Banking Banking (Figure 2(b)) is similar to replication, except that the memory copies are not kept coherent; each additional memory now supports an additional read and write port, providing an easy way to increase ports arbitrarily (mW/mR). The conventional way to use banking is to divide memory locations evenly among the banks, such that each read and write port are tied to a certain memory division. However, a memory with only banking is not truly multi-ported, since only one read from a certain division is possible in a given cycle. For this reason we do not evaluate banked-only memories, although a close estimate of the Fmax/area of a mW/mR banked memory is the corresponding 1W/mR replicated design.

**Multipumping** Multipumping (Figure 2(c)) internally uses an integer multiple of the external system clock to multiplex a multiported memory with fewer ports, giving the external appearance of a larger number of ports (mW/nR). This requires the addition of multiplexers and registers to hold temporary states, as well as the generation of an internal clock, and careful management of the timing of read-write operations.

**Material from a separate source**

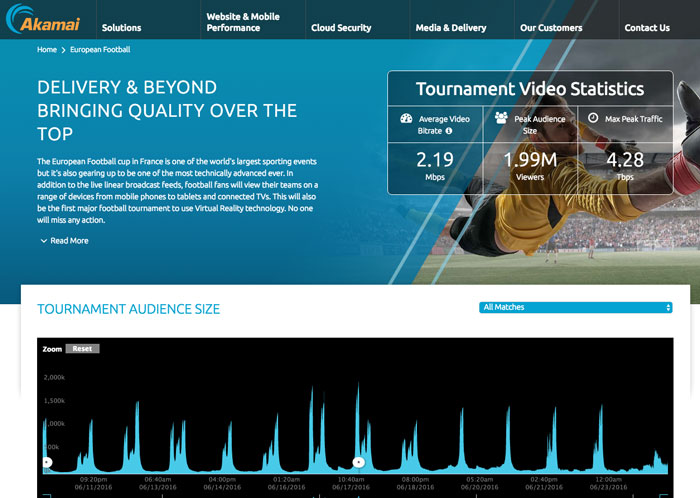Click the Average Video Bitrate gauge icon

[406, 118]
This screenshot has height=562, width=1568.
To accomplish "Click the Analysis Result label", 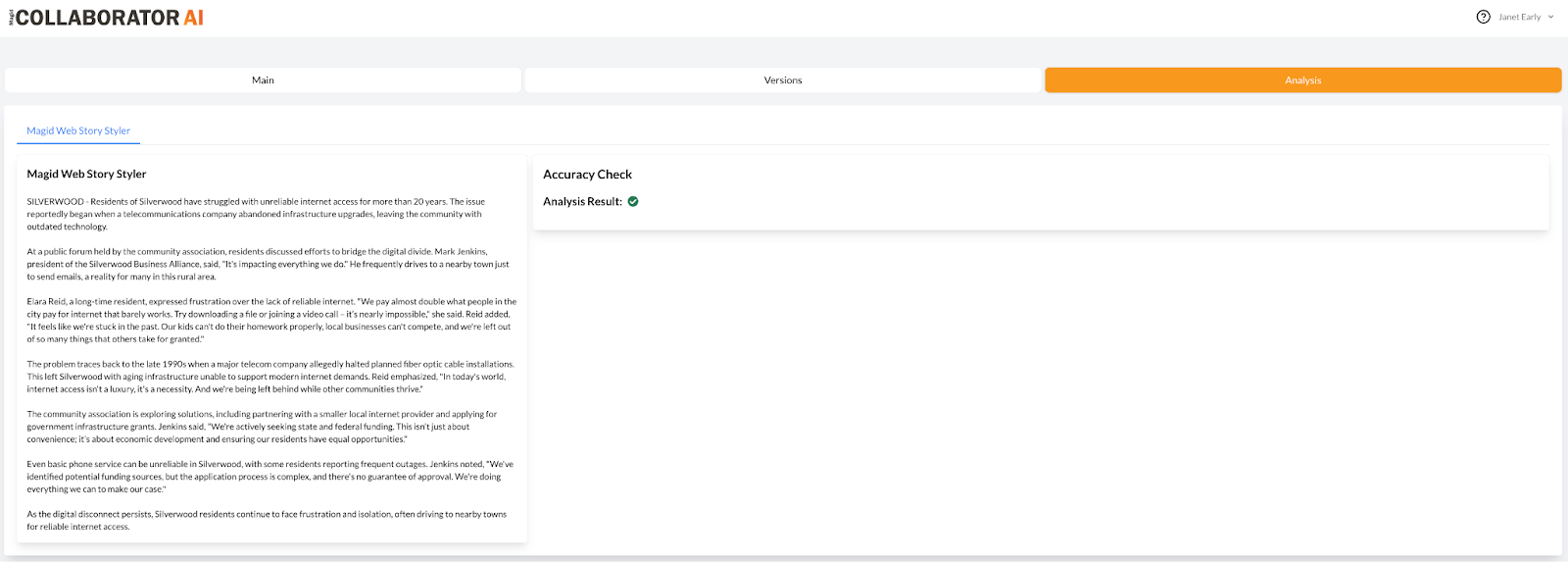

We further describe the details of implementing a multipumped design in the next section.

#### 4.1 Multipumping Implementations

Since multipumped memories multiplex ports over time, the order of read/write operations must be carefully managed: violating the precedence of reads and writes would break the external appearance of them occurring at the same time. In particular, writes must be performed at the end to avoid Write-After-Read (WAR) violations where an earlier internal write updates a value before it has been read by a subsequent internal read.

For non-multipumped designs, each block RAM port supports either a read or a write, hence we use the block RAMs in "simple dual-port" mode where a port is statically defined to be for reading or writing. Since multipumped designs time-multiplex the block RAM ports we can potentially exploit "true dual-port" mode, where a block RAM port can be dynamically configured for reading or writing. For the simplest multipumped design consisting of a single block RAM, true dual-port mode can allow us to configure both ports for reads and perform pairs of reads until all are done, then configure both ports as writes and perform pairs of writes until all are done.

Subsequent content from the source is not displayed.